An outspoken critic of human supremacy, Jensen advocates non-anthropocentrism, or ecocentrism, according to which humans should first of all actively support the flourishing of entire natural communities and their many individual species, rather than the flourishing of humans alone; and second, that they should extend the status of personhood to all organisms and ecosystems, including non-human animals and plants. For example, in an article on water management, he refers to “both human people and fish people”. His view, which moves central moral focus away from civilized humans, also names and castigates some of the values most championed by modern civilization, including technological advancement, economic growth, the inevitability of progress, and sustainability as seen through the lens of “development”. Jensen advocates a way of life that is harmonious in a truly ecological sense, and is thus lastingly sustainable, such as the diverse ways of life historically exhibited by many Native American and other indigenous, non-civilized cultures. He also claims that “the fundamental difference between Western and indigenous ways of being is that even the most open-minded Westerners generally perceive listening to the natural world as a metaphor, as opposed to the way the world really is.” While indigenous peoples understand the world as consisting of other beings with whom we can enter into relationship, he argues that Westerners believe the world consists merely of objects or resources to be exploited or used.

Jensen argues that dysfunctional and antisocial behaviors pervade civilization. His analysis views macrocosmic abuses through the microcosmic lens of domestic abuse and violence, noting the connection between abusive personal relationships and the oppressive, expansionist culture as a whole. The psychopathology of modern civilization’s global, industrial economy obliterates healthy personal relationships as well as the natural environment, and indigenous ways of life. Accordingly, he exhorts readers and audiences to help bring an end to industrial civilization, promoting its dismantling by any means necessary, thus challenging pacifism, since he believes that violence may be justified at times, particularly as a form of self-defense or resistance against oppression. In A Language Older Than Words and also in an article entitled “Actions Speak Louder Than Words”, Jensen states “Every morning when I awake I ask myself whether I should write or blow up a dam. I tell myself I should keep writing, though I’m not sure that’s right”. Inspired by the potential for success of the crushed Warsaw Ghetto Uprising (when compared to the inevitable annihilation of Warsaw’s non-rebelling Jews) and his being attacked by various mother animals in perceived defense of their babies, Jensen supports the violence used by oppressed people and wild creatures in their own defense as a viable strategy against even their most powerful enemies. Jensen has clarified, however, that “I get accused of being the ‘violence guy’…but I don’t ever think that’s really fair, because I really consider myself the ‘everything guy’, that I want to put everything on the table and talk about all forms of resistance … We can certainly parse out cases where we think it’s appropriate to have militant response or non-militant response.”

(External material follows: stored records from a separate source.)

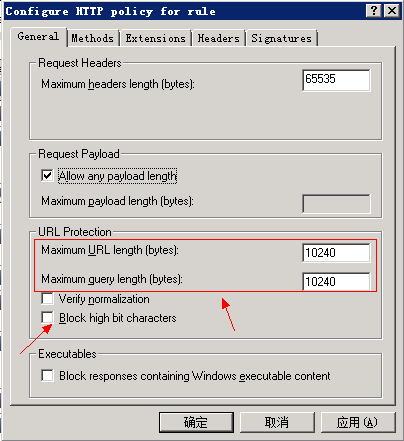Click the disabled Maximum payload length field
Image resolution: width=404 pixels, height=441 pixels.
point(336,204)
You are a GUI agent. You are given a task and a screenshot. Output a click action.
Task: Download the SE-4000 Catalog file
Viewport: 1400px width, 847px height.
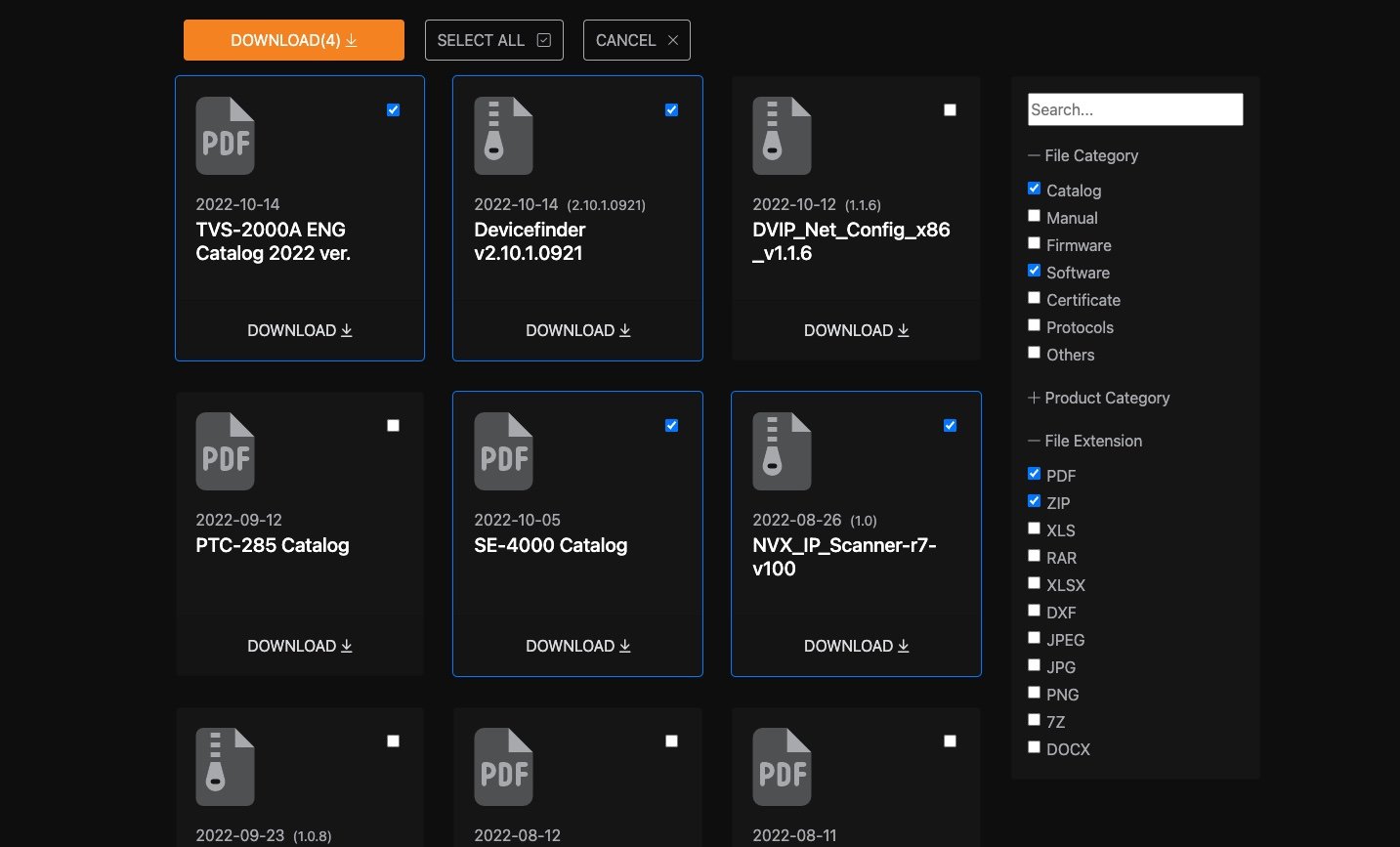(577, 646)
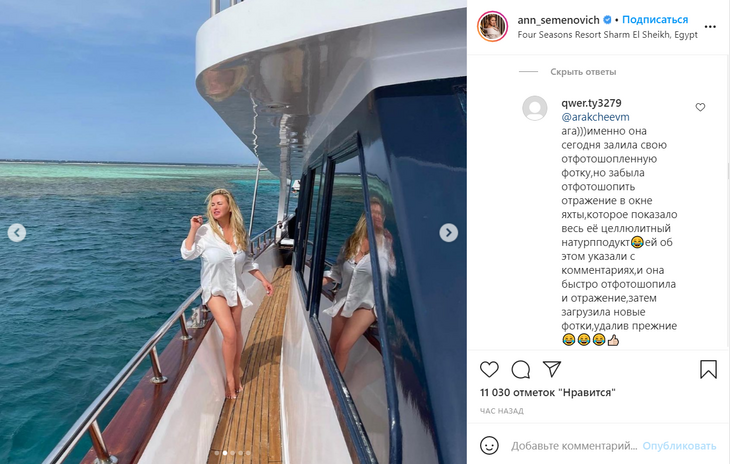Viewport: 730px width, 464px height.
Task: Go back to the previous carousel photo
Action: pyautogui.click(x=17, y=232)
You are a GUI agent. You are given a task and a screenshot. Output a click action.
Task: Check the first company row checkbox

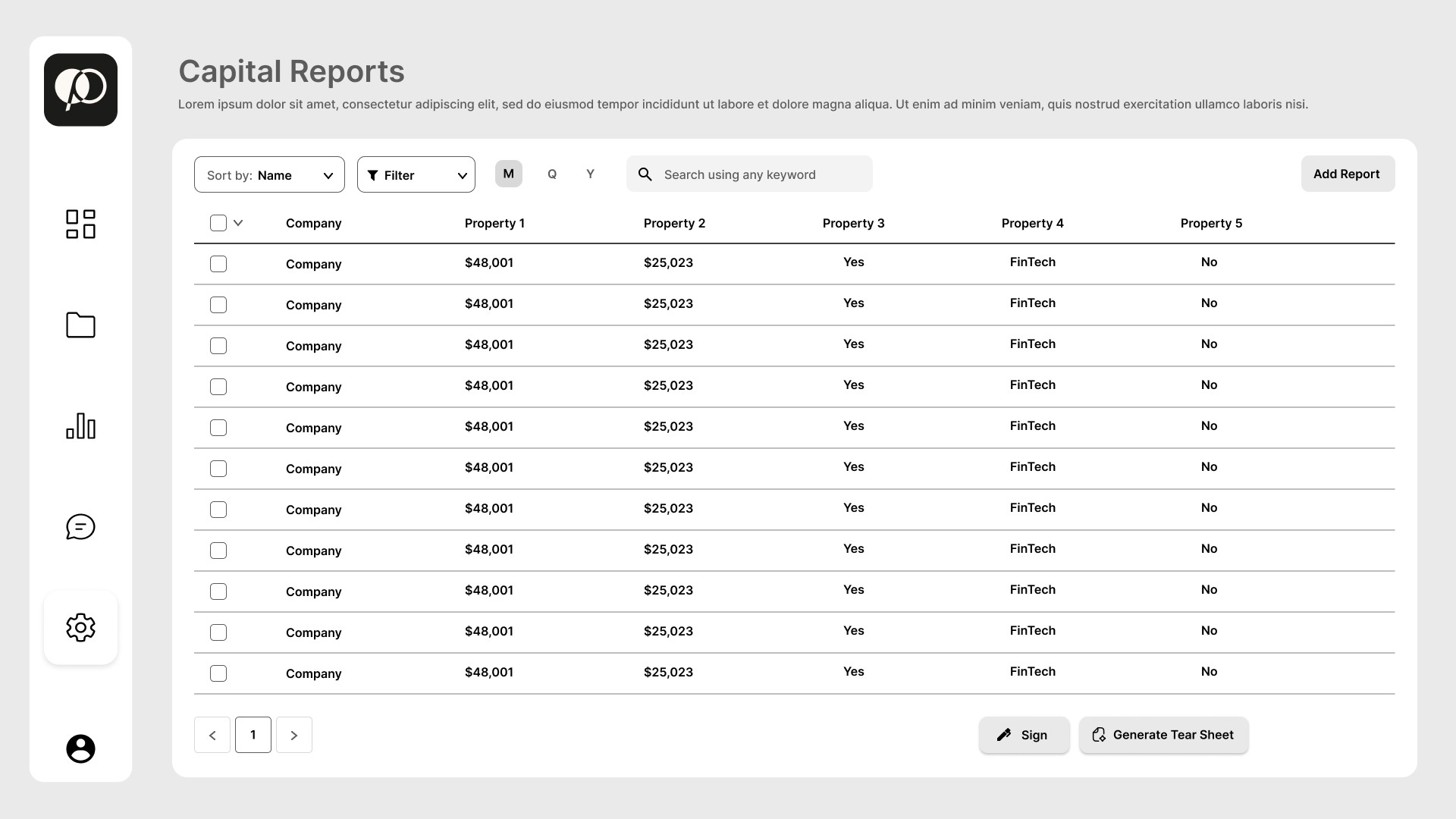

Jensen also considers himself an anti-capitalist, a critic of organized religion (including Buddhism), a critic of science, an anti-racist, and a radical feminist, and seems to agree with those critics who have called him an “anti-civilizationist”. He has also been called anarcho-primitivistic, a label which he once accepted, although more recently he has distanced himself from both the terms “anarchist” and “primitivist,” especially criticizing modern anarchism’s herd mentality and describing “primitive” as a “racist way to describe indigenous peoples.” He prefers to be called “indigenist” or an “ally to the indigenous,” because “indigenous peoples have had the only sustainable human social organizations, and… we need to recognize that we [colonizers] are all living on stolen land.”